Edith Ailsa Geraldine Craig ( Edith Godwin; 9 December 1869 – 27 March 1947), known as Edy Craig, was a prolific theatre director, producer, costume designer and early pioneer of the women's suffrage movement in England.  She was the daughter of actress Ellen Terry and the progressive English architect-designer Edward William Godwin, and the sister of theatre practitioner Edward Gordon Craig.

As a lesbian, an active campaigner for women's suffrage, and a woman working as a theatre director and producer, Edith Craig has been recovered by feminist scholars as well as theatre historians. Craig lived in a ménage à trois with the dramatist Christabel Marshall and the artist Clare 'Tony' Atwood from 1916 until her death.

Early years
Craig, like her younger brother, Edward, was illegitimate, as her mother, Ellen Terry, was still married to her first husband George Frederic Watts when she eloped with Craig's father, Edward William Godwin, in 1868. Craig was born the following year at Gustardwood common in Hertfordshire. Her birth name was Edith Godwin. The family lived in Fallows Green, Harpenden in Hertfordshire, designed by Godwin, until 1874. The couple separated in 1875. In 1877 Terry married her second husband, Charles Wardell, an actor with the stage name Charles Kelly with whom she had worked. During the marriage, the children took the name Wardell, but after Terry and Wardell separated in 1881, Edith and Edward changed their surname to Craig in 1883, partly to avoid the stigma of their illegitimate birth. She legally changed it in 1883 to Edith Ailsa Craig and was baptized Edith Ailsa Geraldine Craig in 1887.
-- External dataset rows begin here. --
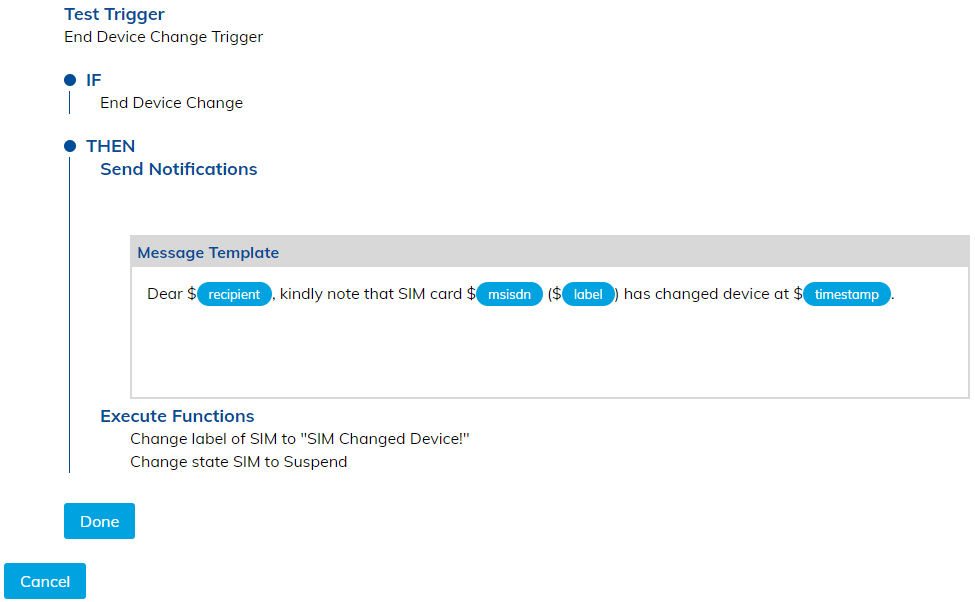Select the msisdn variable tag

pos(509,294)
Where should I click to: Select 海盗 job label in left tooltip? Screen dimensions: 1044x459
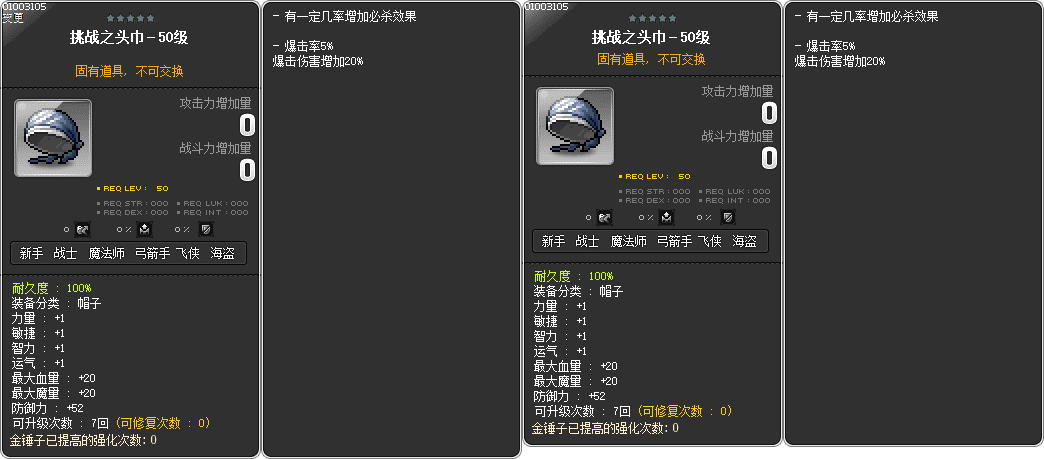pyautogui.click(x=222, y=254)
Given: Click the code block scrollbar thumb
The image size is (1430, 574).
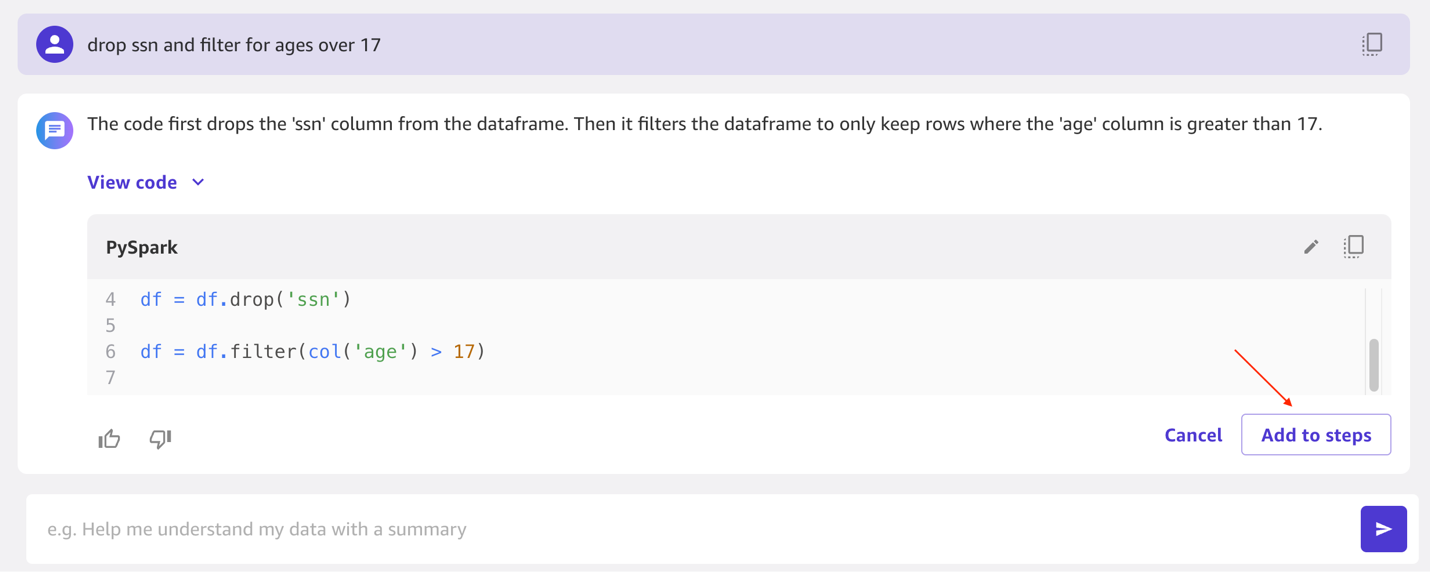Looking at the screenshot, I should tap(1374, 365).
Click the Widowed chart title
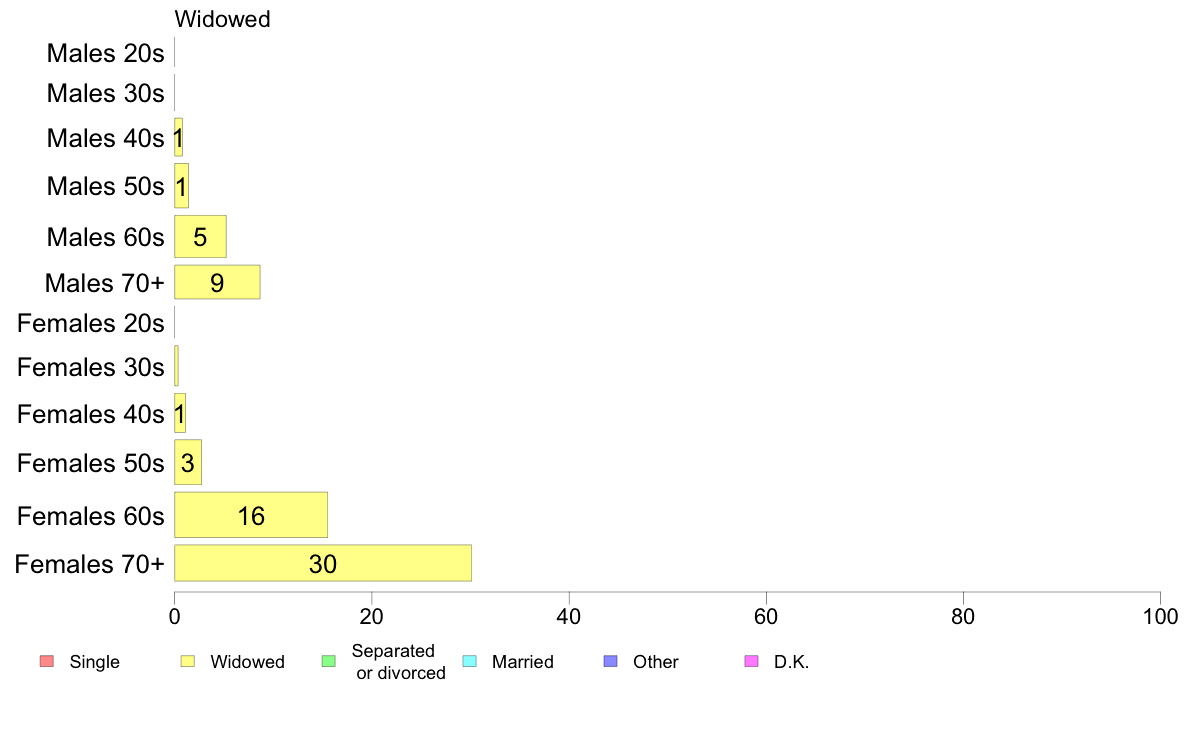The height and width of the screenshot is (736, 1188). click(x=222, y=19)
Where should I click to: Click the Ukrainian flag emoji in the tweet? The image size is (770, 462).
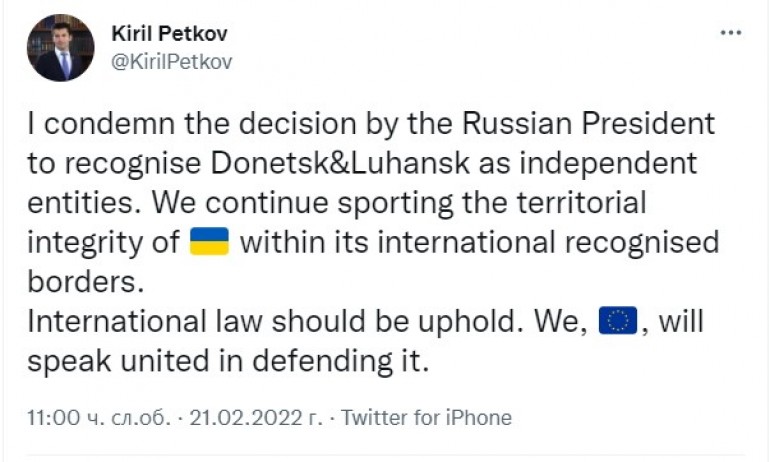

Craig was educated at Mrs Cole's school, a co-educational institution in Earls Court in London, then studied at Dixton Manor, Winchcombe, Gloucestershire, under Elizabeth Malleson, who introduced her to the suffrage movement, and later at the Royal Academy of Music. Craig made her first appearance on the stage in 1878 during the run of Olivia at the Royal Court Theatre. She trained as a pianist under Alexis Hollander in Berlin, Germany, from 1887 to 1890.

Theatre career

Craig joined Henry Irving's Lyceum Theatre company in 1890 as a costume designer and actress, touring America in 1895 and 1907 under the stage name Ailsa Craig. She was noted for historically accurate costumes and gained recognition for them. Like her younger brother, Craig appeared with Henry Irving in a number of plays, including The Bells (1895). In 1895 her performances in Pinero's Bygones and Charles Reade's The Lyons Mail respectively were praised by George Bernard Shaw and Eleonora Duse. George Bernard Shaw was a family friend of Craig's, he wrote several roles specifically for her. In Bernard Shaw's play Candida, it is believed that the role of Prossy was created for Craig, who originally played the role.

Craig also acted in plays by George Bernard Shaw and Henrik Ibsen, toured with Mrs Brown-Potter and the Independent Theatre. During this time, she began to take over managing her mother’s career. In 1899, Irving employed her to make the costumes for his production of Robespierre, which led to her going into business as a dressmaker as Edith Craig & Co in Covent Garden until 1903. After Ellen Terry left the Lyceum Theatre and went into management, Craig accompanied her on her tours in the English provinces and America as her stage-director, and from then play-production became her chief occupation.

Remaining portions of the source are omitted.